双方に沈黙が走った。俺も手の平に溜め込んだ。ありったけの出力を加えるつもりだ。これで駄目なら俺は死ぬだろう。だが俺は諦めてはいない。最後の希望が尽きるまで踏ん張るんだ。
「では……さようなら。英雄風情君」
四天王の一人の言葉を皮切りに俺はくると思った。
「うおおおおお!」
俺は武者震いを誤魔化すように声を出した。それはもう喉が裂けるくらいに。
「ふん」
その瞬間だった。四天王の一人の人差し指から細い光線が放たれたのは。
一方の俺はギリギリまで待った。あの細い光線を呑み込むだけの出力はギリギリじゃないと無理と悟ったからだ。
限界を極めた俺はすかさず手の平から細い光線を出した。これはきっとだが人差し指と手の平では出力の差があると思った。だから俺はそれに命を懸けた。

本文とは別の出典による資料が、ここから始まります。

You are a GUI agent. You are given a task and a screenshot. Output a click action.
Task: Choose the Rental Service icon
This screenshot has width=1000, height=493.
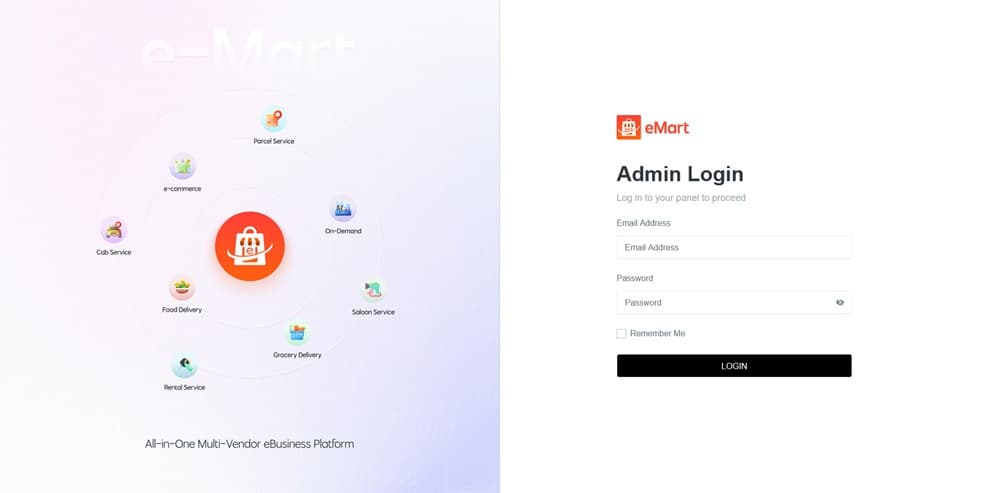pos(184,365)

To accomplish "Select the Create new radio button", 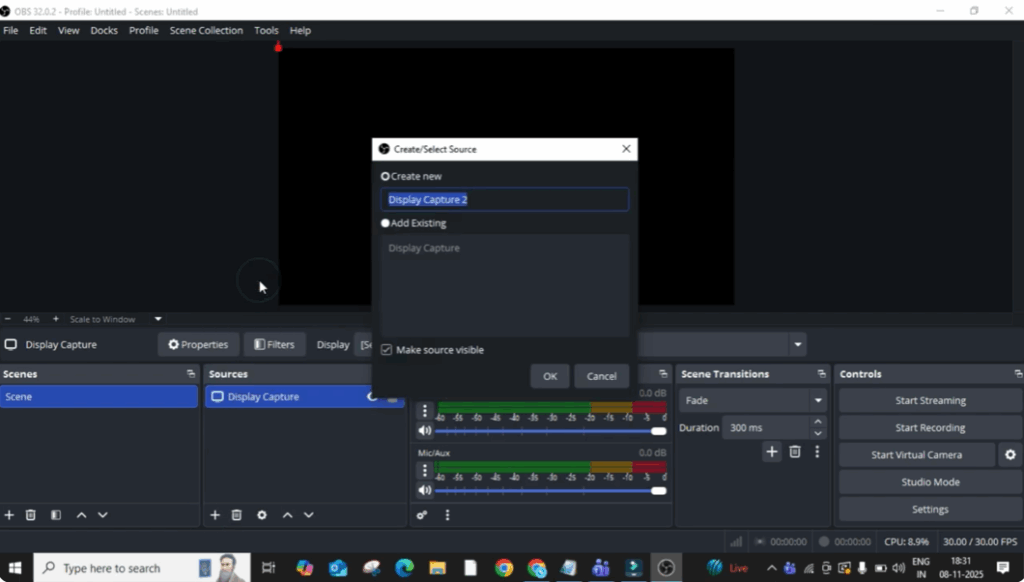I will point(385,175).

俺と四天王の一人の光線がぶつかり合った。拮抗している。ま、不味い。このままだと拮抗の末に消え失せてしまう。
「うおおおおお!」
俺は再び声を出した。今度は武者震いを誤魔化す為ではない。ただ気合いを入れたかった。だがそれが幸をそうしたのか。それとも相手が油断していたのか。分からないが敵の光線を押し返し始めた。
「なに!? くぅ! 油断したせいか! ここで負ける訳には!」
俺の全力がどんどん敵の光線を押し返していた。よし。これならいけるぞ。いくんだ。どこまでも。そして勝つんだ。だってこいつはお父さんの仇なのだから。
「俺の! 勝ちだぁあ!」
「ぐぅおおおおおお!?」
四天王の一人は叫んでいた。俺が虚ろ状態から気付いた時には四天王の一人はいなくなっていた。憶測だが逃げた可能性が高い。だがあれだけの出力だ。ただでは済んでいないだろう。
だがこれで分かった。俺には安息の地はないと。もしまたあのような奴らが襲撃にきたら俺は死ぬだろう。それどころか。仲間を危険に導き兼ねない。ぐぅ。これから俺はどうすればいいんだろうか。